Johari: In my experience, cultural background, social and political territory provide the primary grounds for challenges that hinder women entrepreneurs from growing their businesses.
In our society, girls and boys are perceived and treated differently, and as they assume their place as adults, men are necessarily regarded as superior to women.
While I consider this thinking primitive, it exerts a major influence on our society and is responsible for the social prejudice directed against women. In short, it has been ingrained in our minds that women are better suited for work within the home and men are better at risk-taking.
Against this social backdrop, it is very challenging for women entrepreneurs to: –
- Be strong enough to defy social expectations
- Find mentors, preferably other women entrepreneurs, who can support and guide them in the start-up stage
- Have access to sufficient or appropriate funding
- Create or establish a proper networking system
- Earn respect in this male-dominated industry
- Balance work and family life
- Overcome a constantly lurking fear of failure
Edditrice: To my mind, the main reasons women entrepreneurs stay small are as follows:
- Very limited access to finance
- Lack of adequate initial seed capital to start on a strong footing.
- Lack of acceptable collateral as required by banks
- Social stereotypes which tend to view women as weak business leaders
- Lack of business networking – most women business owners face a challenge in building meaningful business / social networks which could easily translate into better business prospects for them.

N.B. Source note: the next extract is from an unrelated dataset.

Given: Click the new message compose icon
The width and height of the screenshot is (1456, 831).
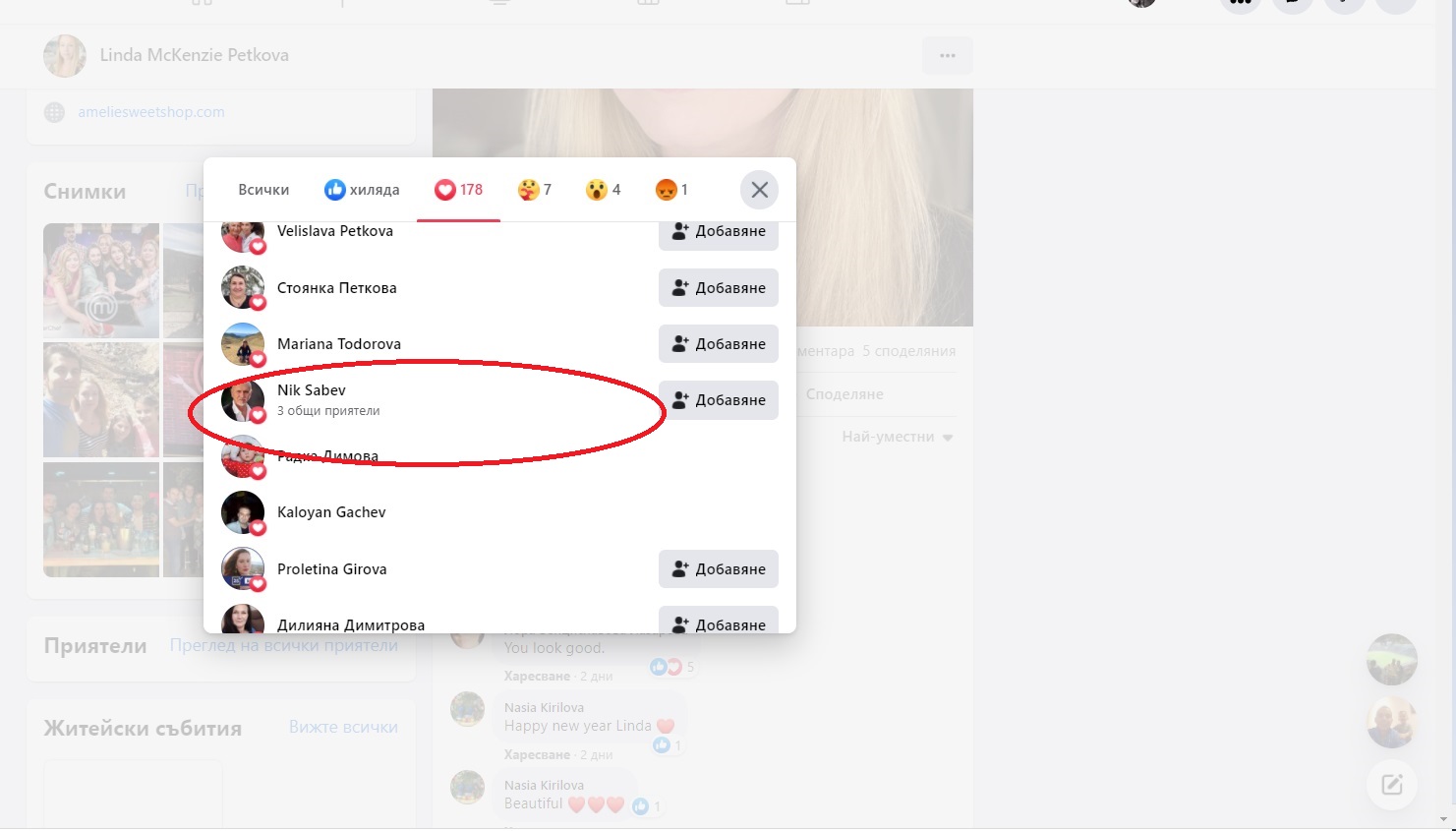Looking at the screenshot, I should (1391, 785).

- Lack of entrepreneurial skills – most women start a business based on a passion that they have but once the business is up and running, they tend to fall back into the mundane routine of managing the business. In the process, they forget to upgrade their entrepreneurial skills through continuous education and knowledge within their specific industries.
Anna: As a primary challenge faced by women entrepreneurs in the path of growing their business, many of them do not have access to credit to support their business, largely due to cultural norms. For instance, to obtain credit, one must produce collateral, while many such collaterals are in the names of their husbands, or partners.
Another impediment is male chauvinism, due to which businesses owned by women are considered second-class.
2. Can you tell us about any gender specific challenges you faced in starting your business?
Johari: I started this business when I was only 23 years old. Fashion has always been my passion since childhood, therefore I never saw myself doing anything else apart from what I am doing now.
I have been employed twice but the idea of putting my talent and creative thinking on hold just to make a living in a corporate world was so unsatisfying that I decided to walk away and never look back. Thus, I took a huge leap of faith.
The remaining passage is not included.